Il Piacenza parte meglio aggredendo a ridosso dell’area di Ripamonti che si infortuna dopo dieci minuti, ma rimarrà in campo per tutta la gara nonostante un problema alla caviglia. Poi però la manovra bianconera ha la meglio e al 17′ c’è la prima occasione della gara con Barzotti che salta un paio di avversari e mette al centro per Cristofoli che disturbato non riesce a girare in rete da eccellente posizione. Al 18′ altra occasione per la squadra di mister Delpiano con un cross di Menegazzo che Cristofoli trasforma di testa in assist per Lombardi che al volo in mezza rovesciata calcia troppo centrale per impensierire il portiere. Al 20′ il gol: Barzotti vede l’inserimento di Di Fiore e lo serve in profondità che a tu per tu col portiere avversario non riesce a mettere in rete, ma sulla respinta arriva Larese che calcia di potenza centrando la rete: 1-0. Il Piacenza prova a scuotersi e al 21′ ha un’occasione con Marrazzo su calcio d’angolo, ma la sua spaccata è alta. Il pareggio arriva un minuto dopo. Lancio di alleggerimento del centrocampo piacentino che diventa un assist per Amodeo che parte sul filo del fuorigioco, si invola e trafigge Ripamonti:  1-1. Al 34′ si fa vedere ancora Matteassi con un tiro al volo da fuori area che non centra la porta. Al 43′ scambio da manuale tra Barzotti e Di Fiore con quest’ultimo che calcia dal limite e sfiora il palo. Al 45′ l’episodio che avrebbe potuto cambiare la gara. Punizione Bono, Barzotti devia, ma Ferrari è ancora bravissimo a parare, sulla respinta è di nuovo Barzotti a conquistare la palla e servire Bono il quale crossa al centro, la difesa devia e in spaccata Cristofoli insacca alla spalle del portiere. Gol? No perché il guardalinee annulla per fuorigioco. Peccato che non solo Cristofoli non era in fuorigioco, ma era pure stato rimesso in gioco dal difensore che nel tentativo di deviare la palla, secondo le nuove regole, aveva automaticamente rimesso in gioco il bomber bianconero qualora fosse stato in posizione di off side. Guardare le immagini (clicca qui). Non è ancora finita perché al 46′ Cristofoli entra in area di rigore, punta un avversario, calcia in porta, ma la sua conclusione è deviata e Ferrari riesce a bloccare.

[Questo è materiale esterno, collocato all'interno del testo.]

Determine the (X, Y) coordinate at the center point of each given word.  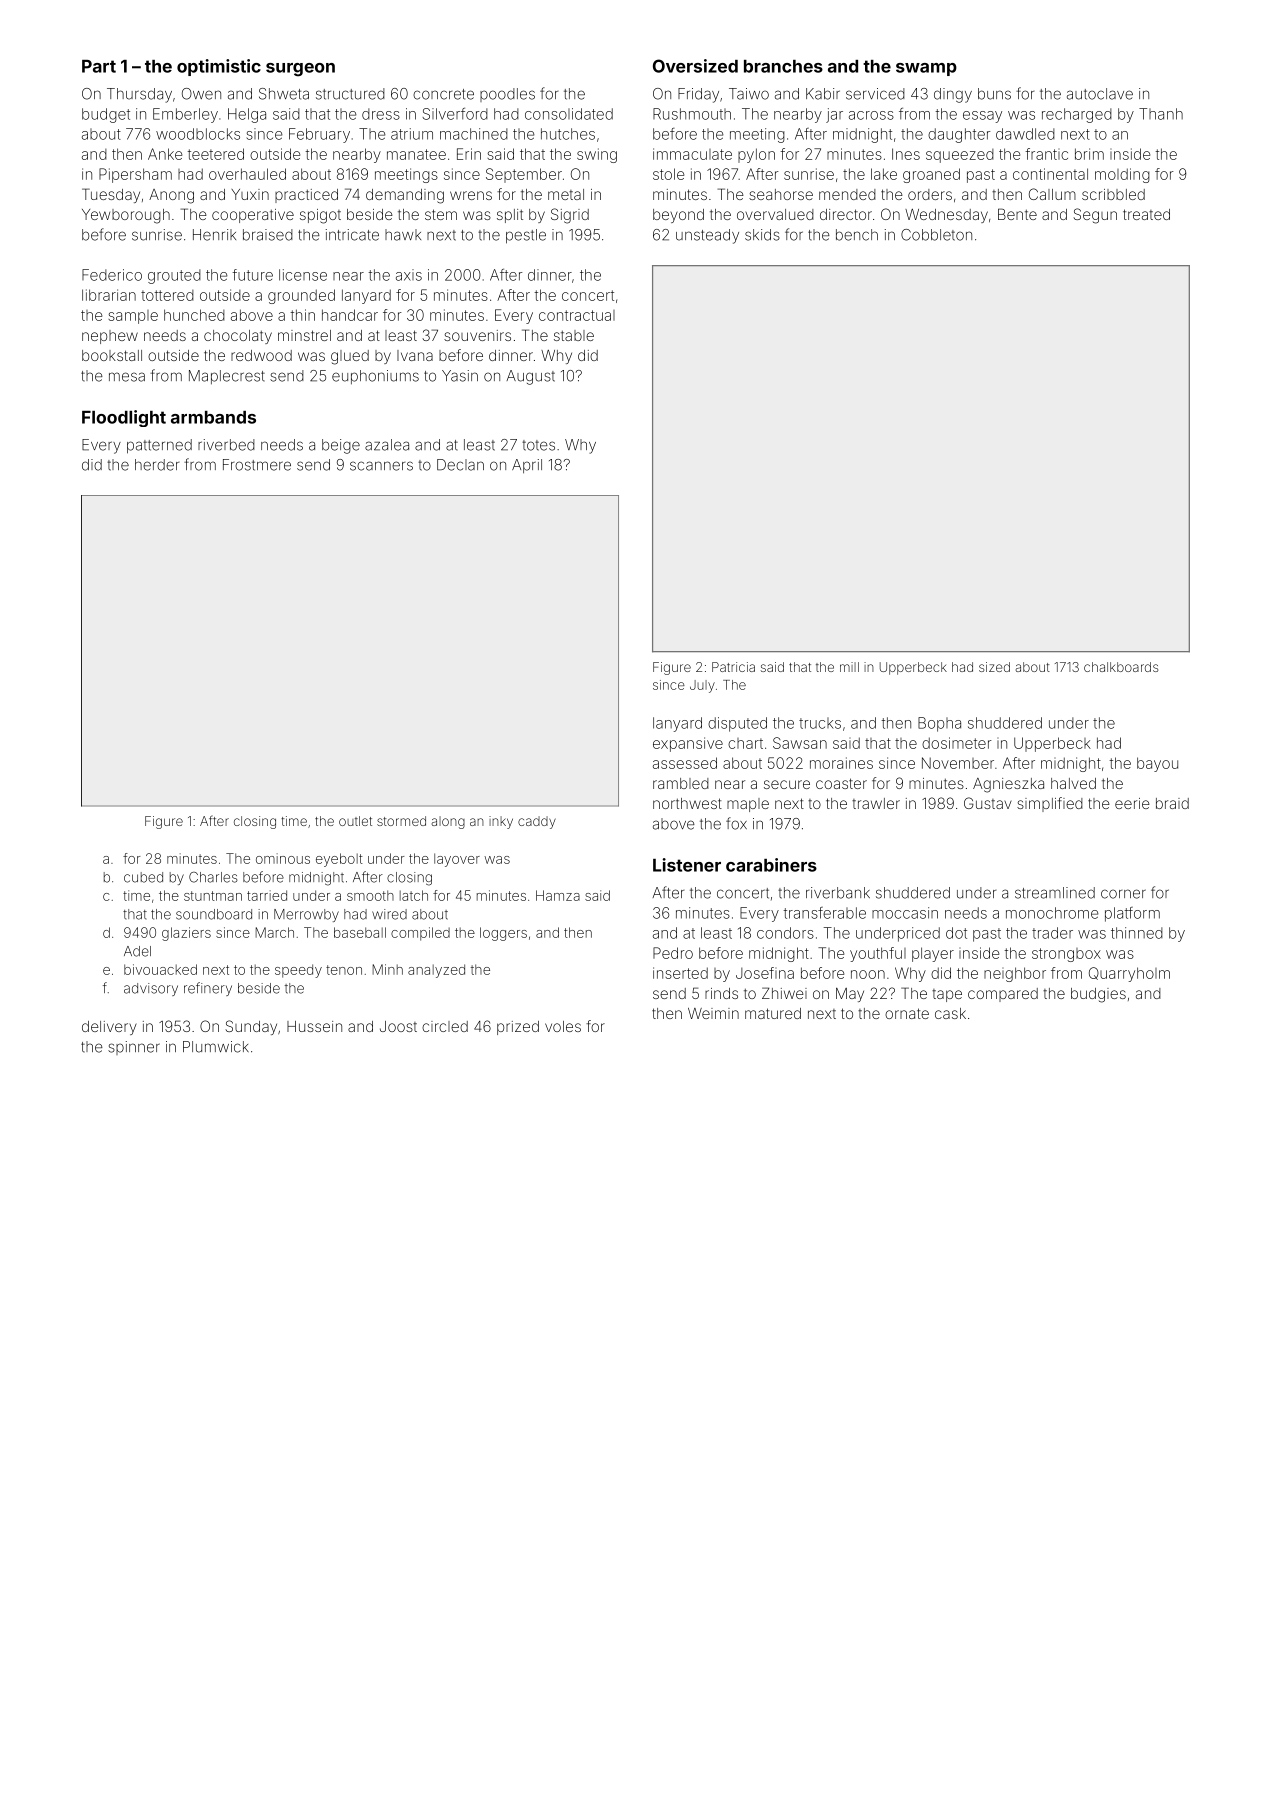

La ripresa si apre sulla falsariga della prima frazione con il Piacenza in avanti e al 2′ Marrazzo va vicino al gol con un diagonale. La partita rimane in sostanziale equilibrio e bisogna attendere fino al 34′ per vedere un’altra azione da rete con un contropiede del Piacenza che mette Amodeo in condizione di battere a rete, ma Ripamonti è eccellente in tuffo a mettere in angolo. La migliore occasione dell’Olginatese nella ripresa caita al 40′ con un punizione dai 20 metri che Cristofoli calcia a rete, ma ancora una volta Ferrari si esibisce in una parata salva risultato. L’ultimo sussulto arriva al 46′ con un colpo di testa del solito Cristofoli che però non riesce a indirizzare bene nello specchio della porta.

Finisce 1-1 e visti i risultati delle avversarie per i play off, può andare bene così.

OLGINATESE: 1

PIACENZA: 1

MARCATORI: 20′ pt Larese (O), 22′ pt Amodeo (P).

OLGINATESE: Ripamonti, Larese (dal 9′ st Fidanza), Menegazzo, Mastrototaro, Cattaneo, Viganò, Di Fiore (dal 9′ st Calandra), Bono, Cristofoli, Lombardi (dal 21′ st Cvetkovic), Barzotti. All. Delpiano.

PIACENZA: Ferrari, Milani, Sanashvili, Tacchinardi (dal 38′ st Orlandini), Tognassi, Emiliano, Volpe, Pignat (dal 5′ st Colombo), Marrazzo, Bovi, Amodeo (dal 36′ st De Vecchis). All. Viali.

ARBITRO: Capone di Palermo.

AMMONITI: Calandra (O), Milani, Tacchinardi, Marrazzo (P).